PLANET-NOONS: PipeLine for Analyzing New Exoplanet Transits using Neural-networks to Operate and Observe uNiversal Surveys


As I was looking through research that had been done in the field of observational astronomy, I realized that neural-network astronomy research up to that point had only been questions of how to apply neural-network research in other fields to the field of Astronomy. I saw a perfect niche for me to work in: since Observational Astronomy depends on ongoing observations for data, any neural network used should be able to be automatically update, which is not a prerequisite for many other fields. I benchmarked my self-updating prototype against NASA’s Robovetter and Autovetter as well as against Astronet, another neural-network which had achieved the highest accuracy on tests. I predicted that my neural-network would be able to obtain the same or better accuracy while significantly cutting training and update times when compared to the neural networks, and was validated when my prototype’s accuracy as high or higher and cut training times by up to 90% as well. I realized that using my prototype across several projects could yield mutual benefits, as the prototype’s handling of low quality and high noise targets would continue to improve with increased exposure. As proof of this concept, I reran the prototype, this time to identify new transit signals, and was able to confirm 26 new exoplanet candidates. In the future, I hope to improve this prototype with the data from different civilian and professional photometry projects and incorporate this neural-network into others as well.

Question / Proposal

Can neural-networks help us discover exoplanets more efficiently?

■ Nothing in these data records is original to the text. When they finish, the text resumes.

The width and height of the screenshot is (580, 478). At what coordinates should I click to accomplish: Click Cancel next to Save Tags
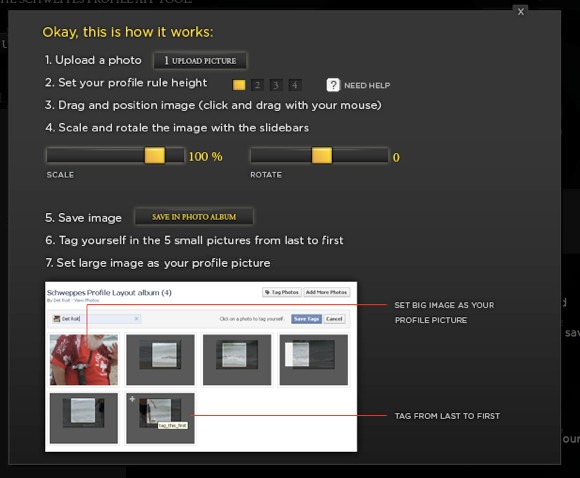[334, 319]
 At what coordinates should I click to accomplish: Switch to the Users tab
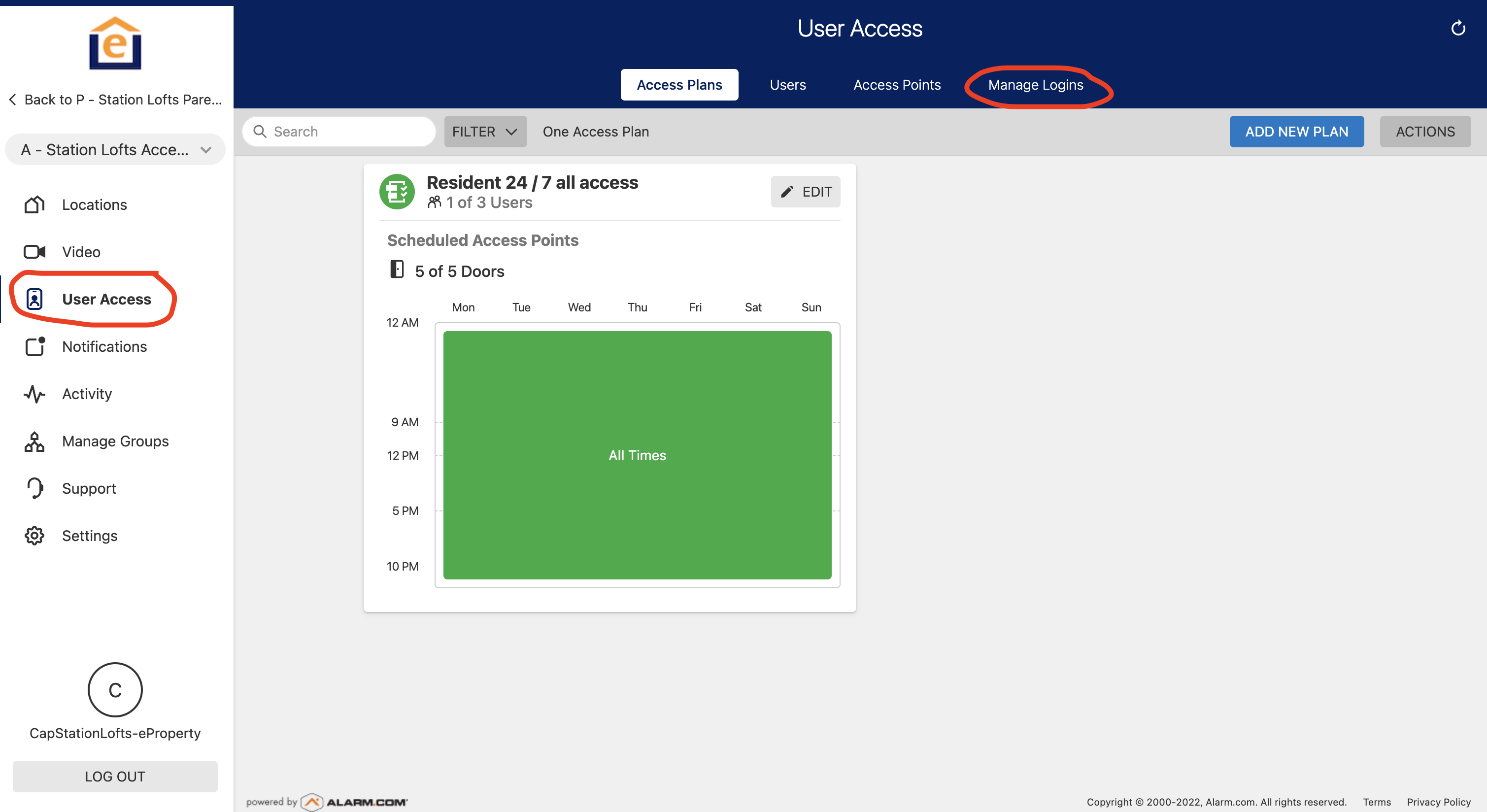point(787,85)
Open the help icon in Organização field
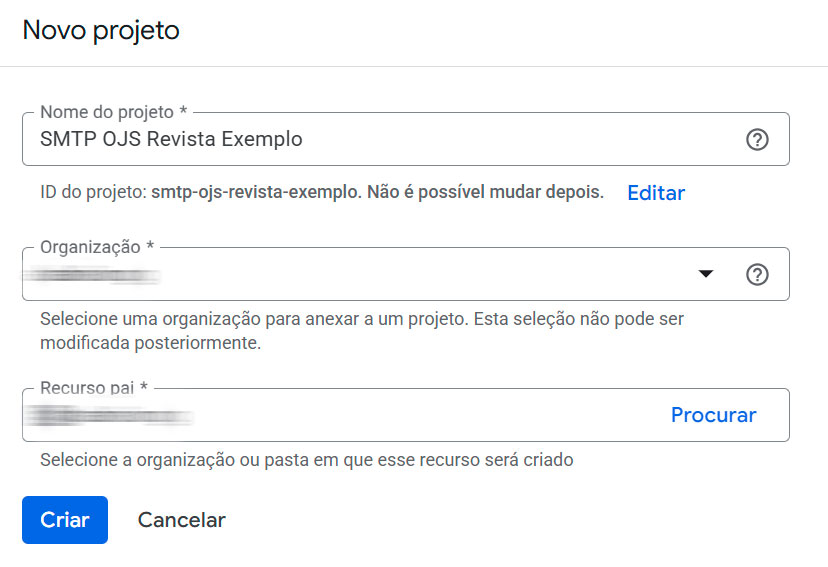The width and height of the screenshot is (828, 567). pos(757,275)
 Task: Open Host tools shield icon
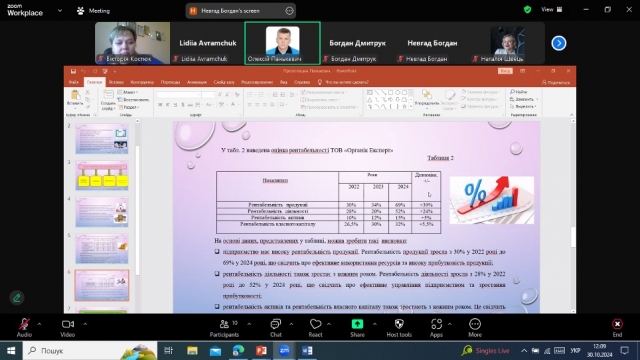click(x=399, y=328)
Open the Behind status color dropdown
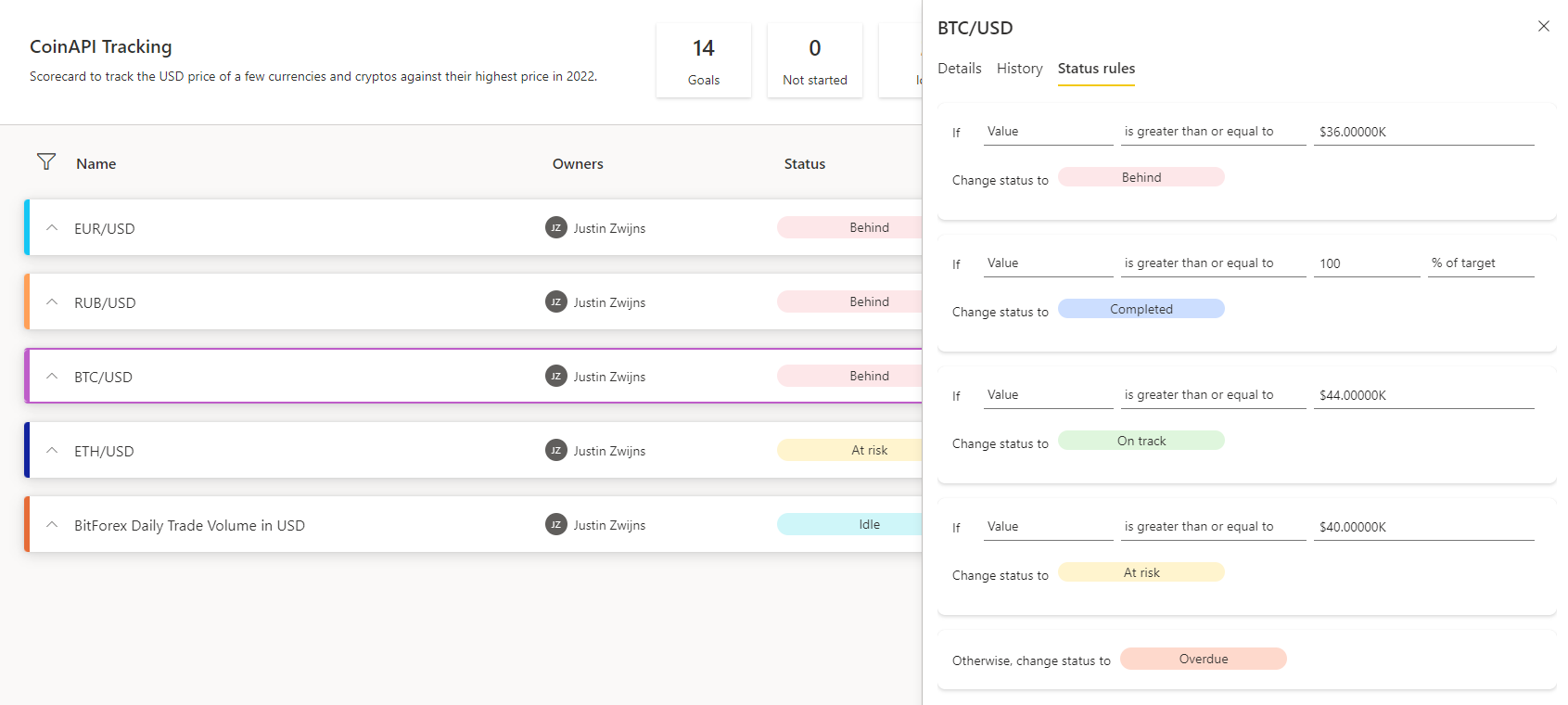Screen dimensions: 1568x705 [1141, 177]
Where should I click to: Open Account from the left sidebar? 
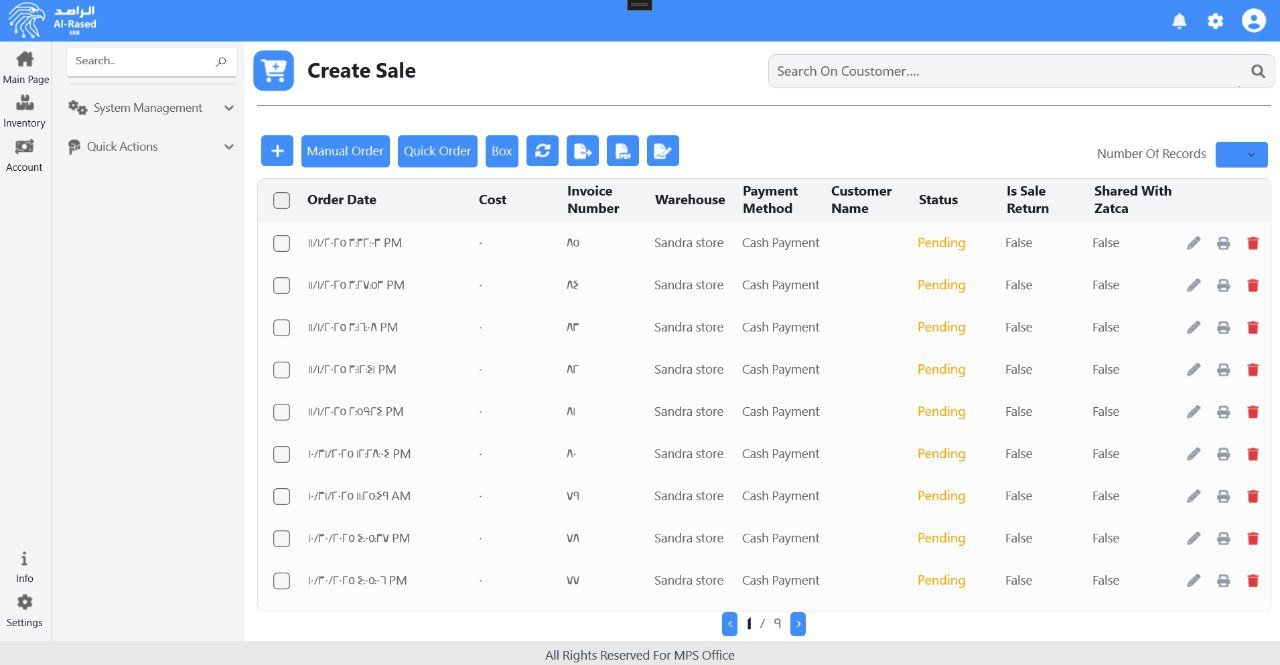pyautogui.click(x=25, y=154)
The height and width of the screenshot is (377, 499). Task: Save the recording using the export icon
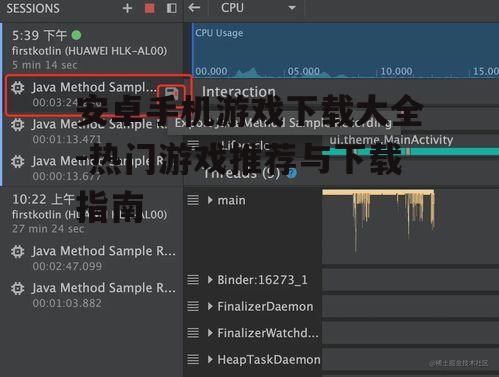pyautogui.click(x=171, y=93)
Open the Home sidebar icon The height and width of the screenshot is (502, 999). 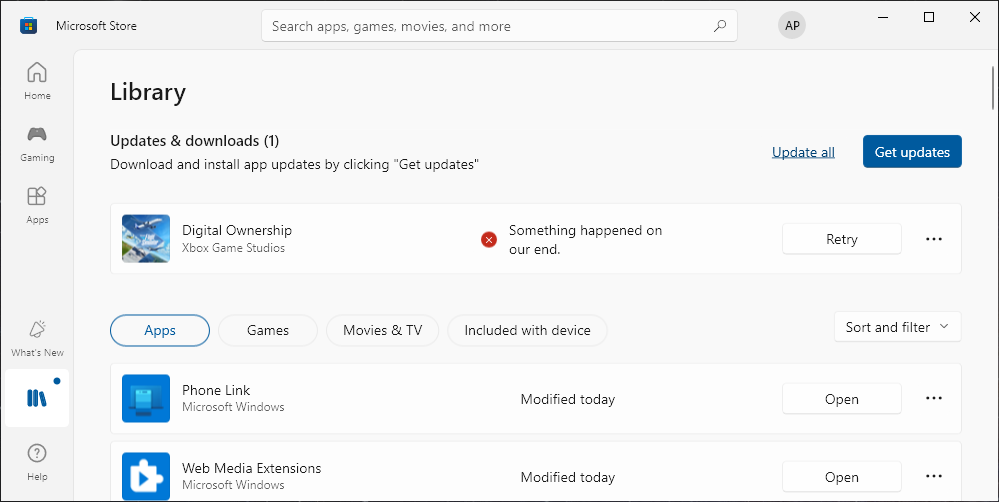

Despite the rapid growth in machine learning applications, there has been no attempt as of yet to create a perpetually expanding neural network. Whereas there is less of a need for a perpetually expanding neural network in most instances where research is based on calculations, simulations, and experimentation, observational astronomy revolves around outward observation so datasets are constantly expanding from data provided by space missions and terrestrial telescopes. Without a perpetually expanding neural network, virtually every previous machine learning approach to the Kepler data has relied on simulations and data that has already been collected, and would suffer drastic costs in time and processing power from repeated and inefficient preprocessing if applied to ongoing observational astronomy. Despite this requirement, however, observational astronomy is perfectly poised for the development of neural-networks, as information is already processed into easy-to-parse data values and sample images. Because of this uniformity, all research done on transiting exoplanets can be assimilated together into a single, universal neural-network if that algorithm were to be self-updating and maintained consistency in accuracy. Creating such a self-updating neural-network should be possible, and should also be able to cut out around 50% of the training process, considering a sub-process of training, pre-processing, does not have to be redone for each successive iteration. The results should demonstrate the clear benefits of using such a neural-network within the field of observational astronomy, with much better integration into ongoing projects without losing time or accuracy.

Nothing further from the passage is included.